Your objective:
Copy every one of the following records word for word, keeping each line as it appears.

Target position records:
- - -

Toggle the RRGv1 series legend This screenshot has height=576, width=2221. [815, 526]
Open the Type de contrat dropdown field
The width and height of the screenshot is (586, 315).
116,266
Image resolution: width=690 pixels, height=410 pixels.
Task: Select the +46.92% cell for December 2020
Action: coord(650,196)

- - -

Answer to the task:
Toggle the RRGv1 series legend This screenshot has height=576, width=2221. [815, 526]
Open the Type de contrat dropdown field
The width and height of the screenshot is (586, 315).
116,266
Image resolution: width=690 pixels, height=410 pixels.
Task: Select the +46.92% cell for December 2020
Action: coord(650,196)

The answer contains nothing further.